Problem to solve — Transcribe, exactly and in full, every record shown below, while omitting its images.

--- Material provided Enclosed Below ---

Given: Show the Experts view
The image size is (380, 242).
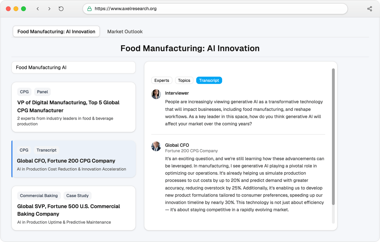Looking at the screenshot, I should [x=162, y=80].
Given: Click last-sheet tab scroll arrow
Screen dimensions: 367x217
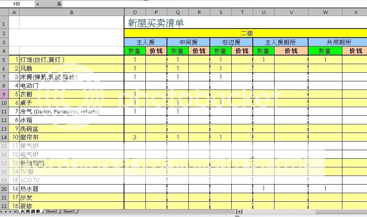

--- End of Enclosed Material provided ---

Result of this task —
Given: Show the Experts view
The image size is (380, 242).
Looking at the screenshot, I should [x=162, y=80].
Given: Click last-sheet tab scroll arrow
Screen dimensions: 367x217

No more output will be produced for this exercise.